** TEXT PASSAGE **
--------

Cross talk between the TCR and IFNGR pathways

We have shown TCR, IFNGR, STAT1, and pS727-STAT1 inclusion into the IS on naive Th cells (Figs. 1, 2, 4, and 5). Skrenta et al. have also observed some degree of physical association of these receptors by showing IFN-γ–independent internalization of IFNGR after TCR engagement (32), suggesting that these two pathways share signaling termination strategies. Capping and internalization of IFNGR seemingly occurs through the aggregation of lipid rich microdomains, a phenomenon that is also necessary for optimal TCR signaling and down-regulation (43, 44). STAT transcription factors, including STAT1, have also been shown to reside in lipid rafts (45, 46). Hence, there is evidence that all components we have identified to confer “Th1-ness” are localized in the same physical structure.

--------

** GIVEN INFORMATION **

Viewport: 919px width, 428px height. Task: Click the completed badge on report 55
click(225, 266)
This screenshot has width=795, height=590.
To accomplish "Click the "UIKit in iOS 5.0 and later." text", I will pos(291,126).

--------

** WHAT YOU HAVE TO DO **
List every component that the passage on TCR and IFNGR cross talk says was shown to be included in the IS on naive Th cells. The material has no connection to the passage on cross talk between the TCR and IFNGR pathways.

** RESULT FOR THIS TASK **
TCR, IFNGR, STAT1, pS727-STAT1